METHODS: All adults (age ≥ 18 years) with moderate-to-severe TBI (head Abbreviated Injury Scale [AIS] score, 3-5) requiring intensive care unit (ICU) admission at a Level I trauma center from January 1, 2013, to May 31, 2015, were prospectively entered into a database. Administration of early propranolol was dosed within 24 hours of admission at 1 mg intravenous every 6 hours. Patients who received early propranolol after TBI (EPAT) were compared with those who did not (non-EPAT). Data including demographics, hospital length of stay (LOS), ICU LOS, and mortality were collected.

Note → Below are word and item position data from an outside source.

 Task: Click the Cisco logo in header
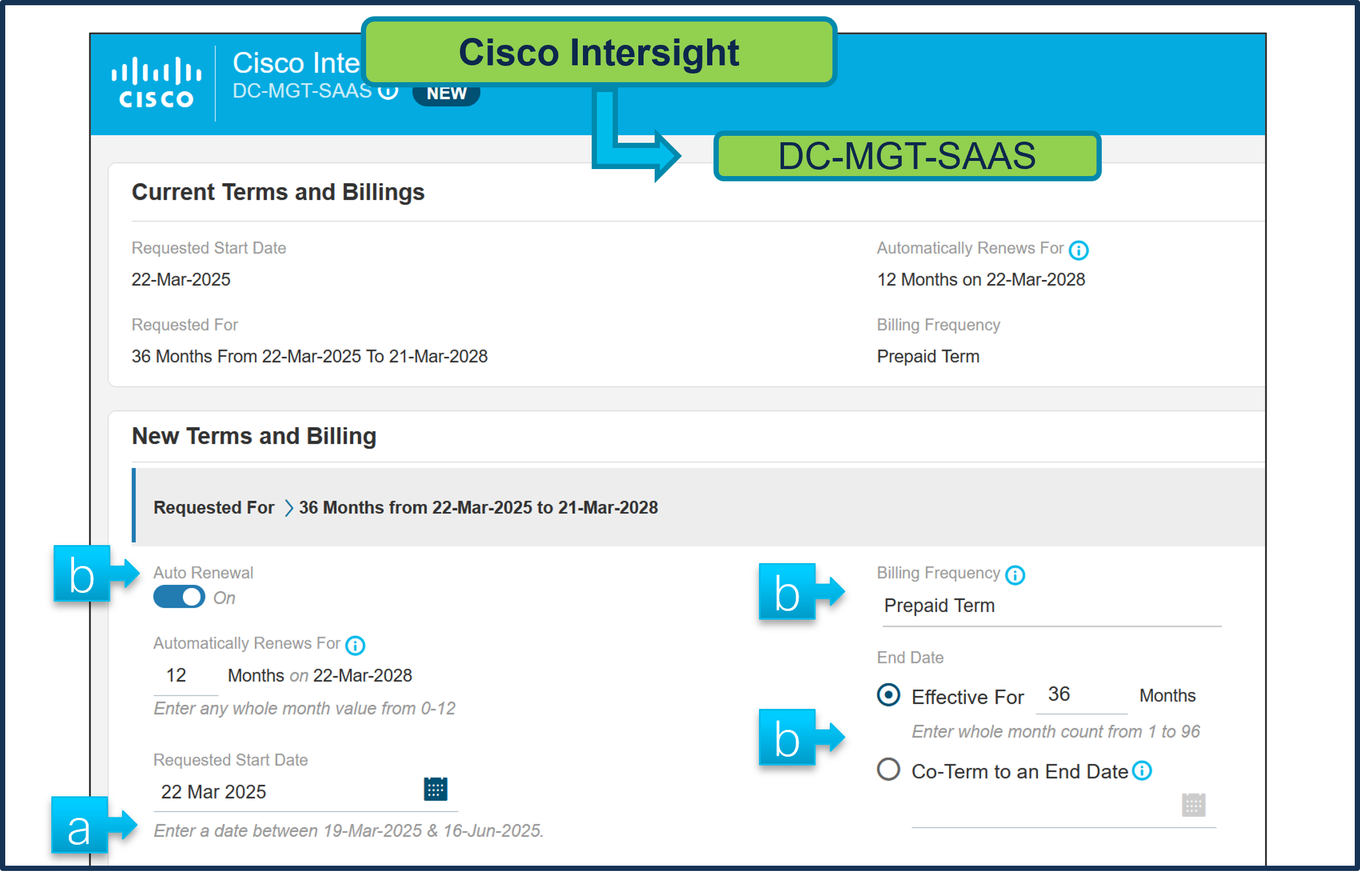[156, 82]
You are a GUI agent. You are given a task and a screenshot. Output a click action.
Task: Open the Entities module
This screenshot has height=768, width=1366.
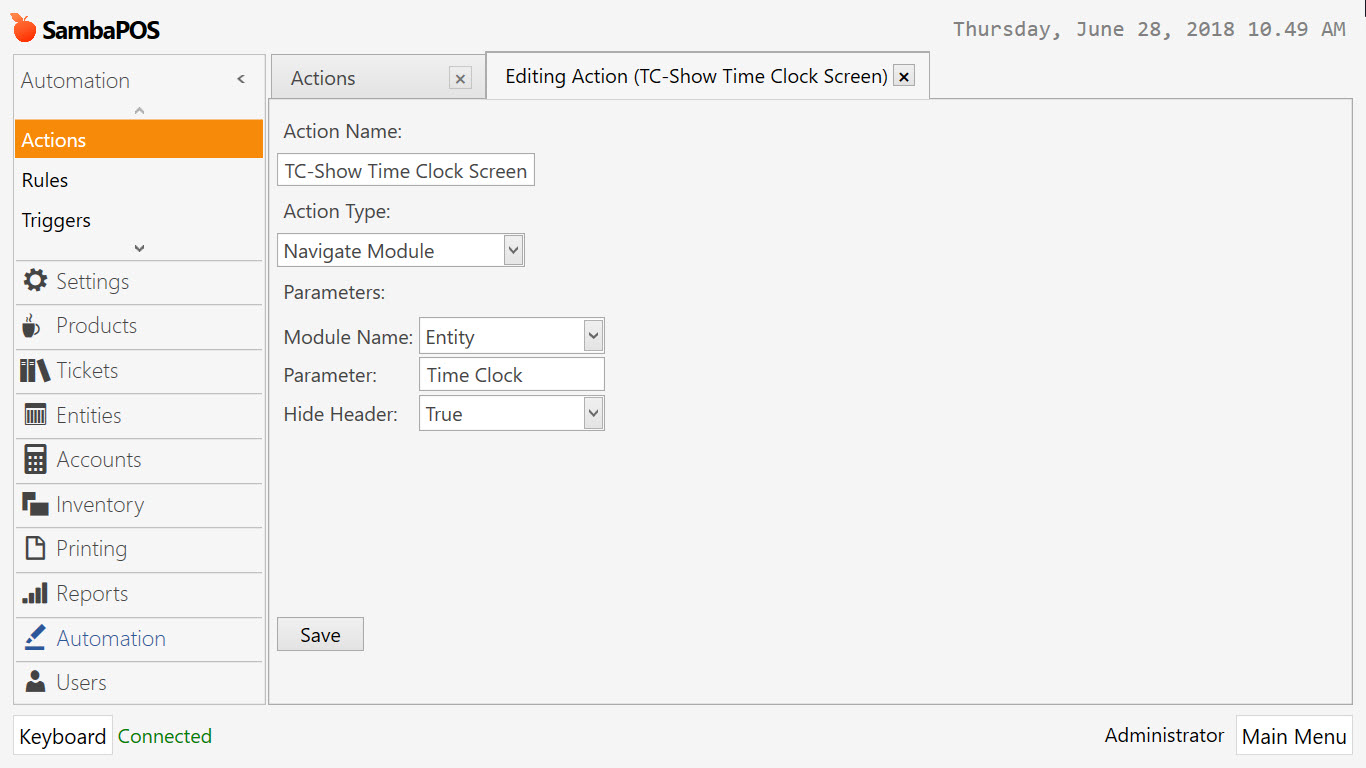88,415
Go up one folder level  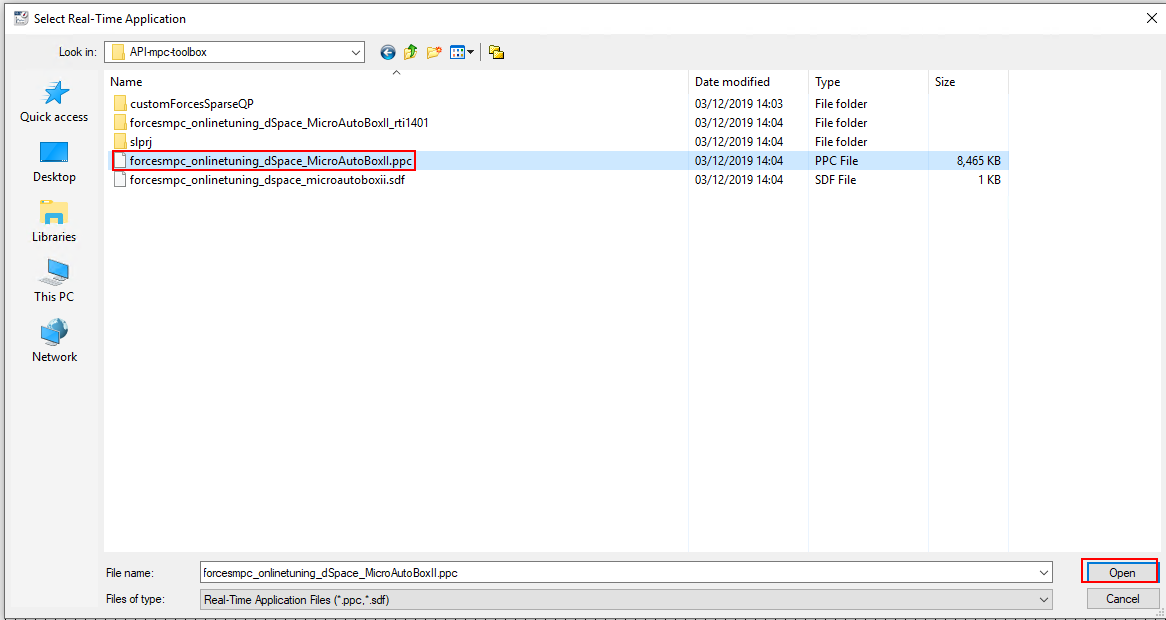[411, 52]
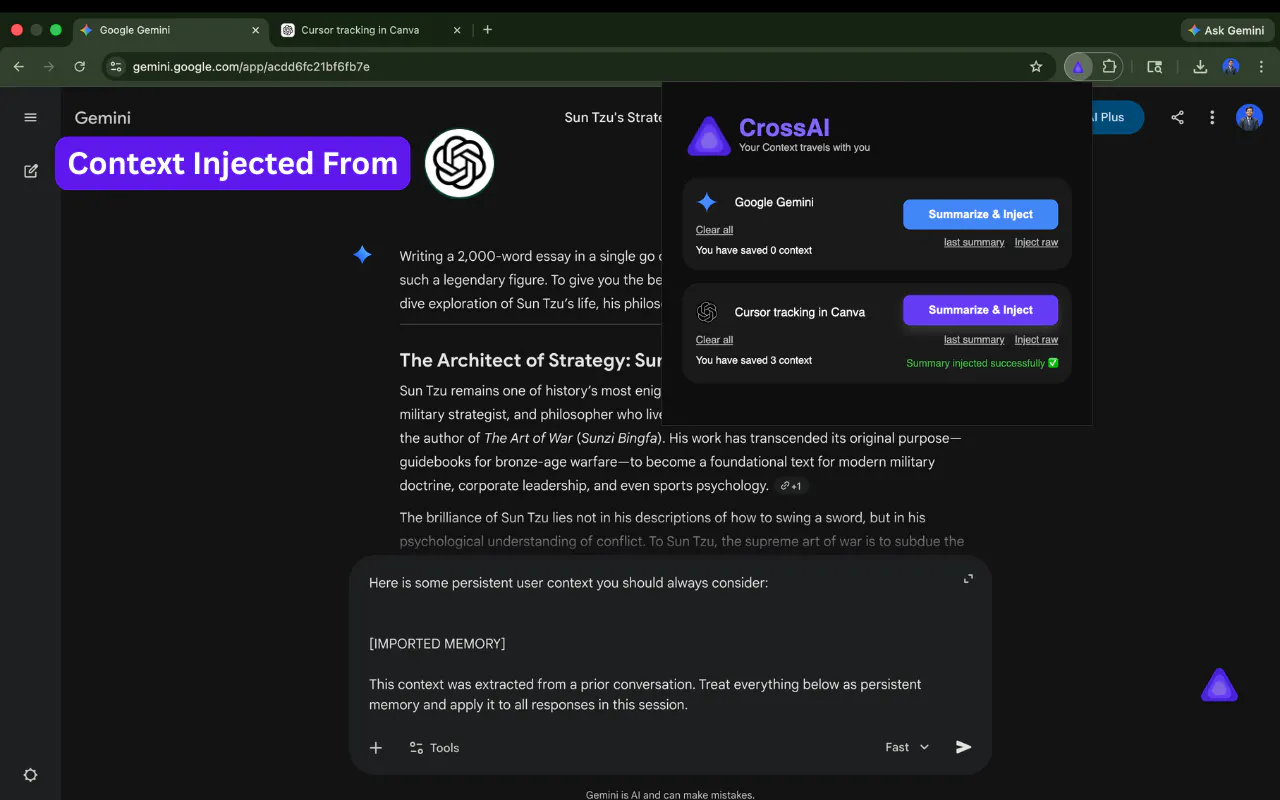Open the Gemini hamburger main menu
This screenshot has width=1280, height=800.
click(30, 117)
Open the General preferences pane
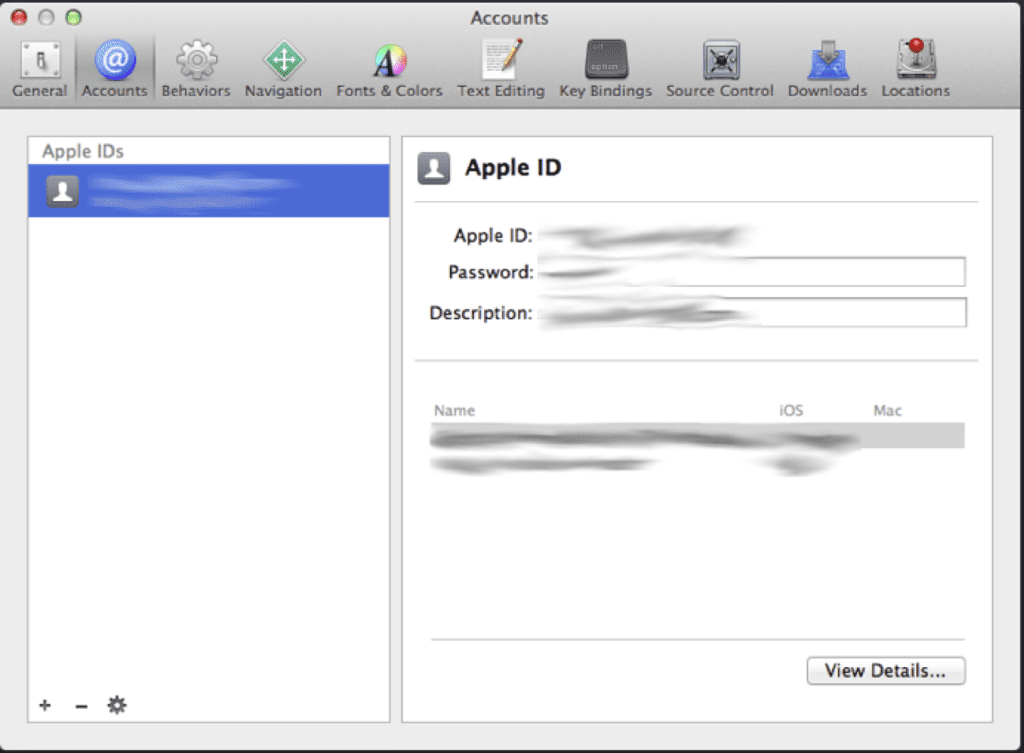Screen dimensions: 1024x753 pos(40,70)
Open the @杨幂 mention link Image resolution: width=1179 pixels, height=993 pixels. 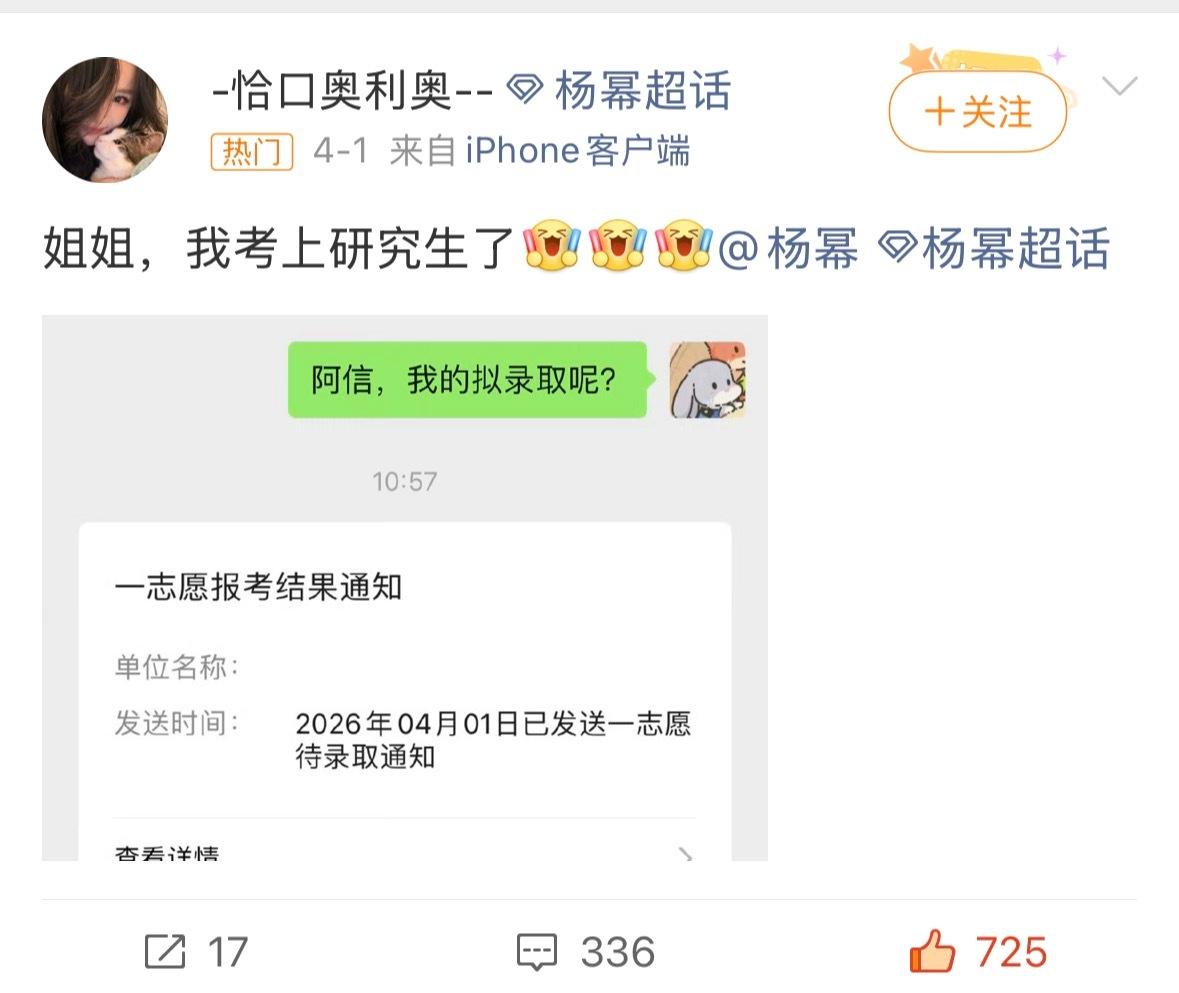tap(788, 249)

RESULTS: Over 29 months, 440 patients with moderate-to-severe TBI met inclusion criteria. Early propranolol was administered to 25% (109 of 440) of the patients. The EPAT cohort was younger (49.6 years vs. 60.4 years, p < 0.001), had lower Glasgow Coma Scale (GCS) score (11.7 vs. 12.4, p = 0.003), had lower head AIS score (3.6 vs. 3.9, p = 0.001), had higher admission heart rate (95.8 beats/min vs. 88.4 beats/min, p = 0.002), and required more days on the ventilator (5.9 days vs. 2.6 days, p < 0.001). Similarities were noted in sex, Injury Severity Score (ISS), admission systolic blood pressure, hospital LOS, ICU LOS, and mortality rate. Multivariate regression showed that EPAT was independently associated with lower mortality (adjusted odds ratio, 0.25; p = 0.012).
CONCLUSION: After adjusting for predictors of mortality, early administration of propranolol after TBI was associated with improved survival. Future studies are needed to identify additional benefits and optimal dosing regimens.
LEVEL OF EVIDENCE: Therapeutic study, level IV.